If you grew up in the American Midwest, you know tuna casserole. This is an autoimmune protocol and paleo “zoodle” version that is packed with vegetables and flavor!
- 4–5 cups of zucchini noodles (from 2–3 large zucchinis)
- 1 teaspoon salt
- 3 tablespoons coconut oil (divided)
- 1 small onion, diced
- 2 celery stalks, minced
- 3 garlic cloves, crushed
- 4 ounces white button mushrooms, minced
- 1 teaspoon fresh thyme leaves
- 3 tablespoons cassava flour
- 1 1/2 cups bone broth
- 1/2 cup coconut milk
- 2 cans tuna (5 ounces each)
- 1 cup plantain chips, crushed
- Place spiralized zucchini noodles in colander and toss with salt. Allow to drain for 30-60 minutes and then squeeze as much excess water as you can out of them.
- Transfer salted and drained zoodles to a 2-3 quart casserole dish.
- Preheat oven to 375° F.
- In a skillet over medium heat, sauté onion and celery in 1 tablespoon coconut oil until soft (about 3 minutes) then add garlic and mushrooms and continue cooking until everything is soft and lightly browned (about 5 more minutes).
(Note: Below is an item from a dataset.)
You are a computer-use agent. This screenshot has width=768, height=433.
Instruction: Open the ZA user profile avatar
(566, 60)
- Spread cooked vegetables evenly over top zoodles and return now empty skillet to the heat.
- Add 2 more tablespoons coconut oil to the skillet and cassava flour. Cook and stir vigorously until brown (about 2 minutes). Add broth and continue cooking and stirring until a thick gravy has formed (about 3 minutes). Add coconut milk and tuna. Stir to break up tuna chunks and cook until mixture is bubbling and thick.
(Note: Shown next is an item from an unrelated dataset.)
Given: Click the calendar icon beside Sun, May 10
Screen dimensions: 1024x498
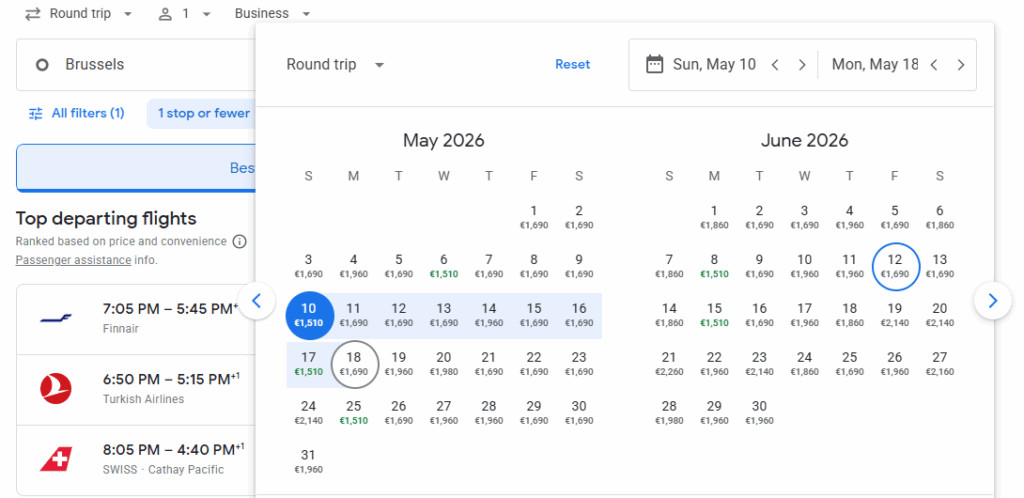Looking at the screenshot, I should click(655, 65).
- Pour tuna mixture evenly over vegetables in casserole dish and cover with aluminum foil (or oven safe glass casserole dish lid).
- Place in oven and bake, covered, for 25 minutes.
- Remove casserole from oven and increase temperature to 425° F. Remove cover and sprinkle evenly with crushed plantain chips.
- Return to oven and bake for 10 minutes or until top is nicely browned and liquid on edges is bubbling.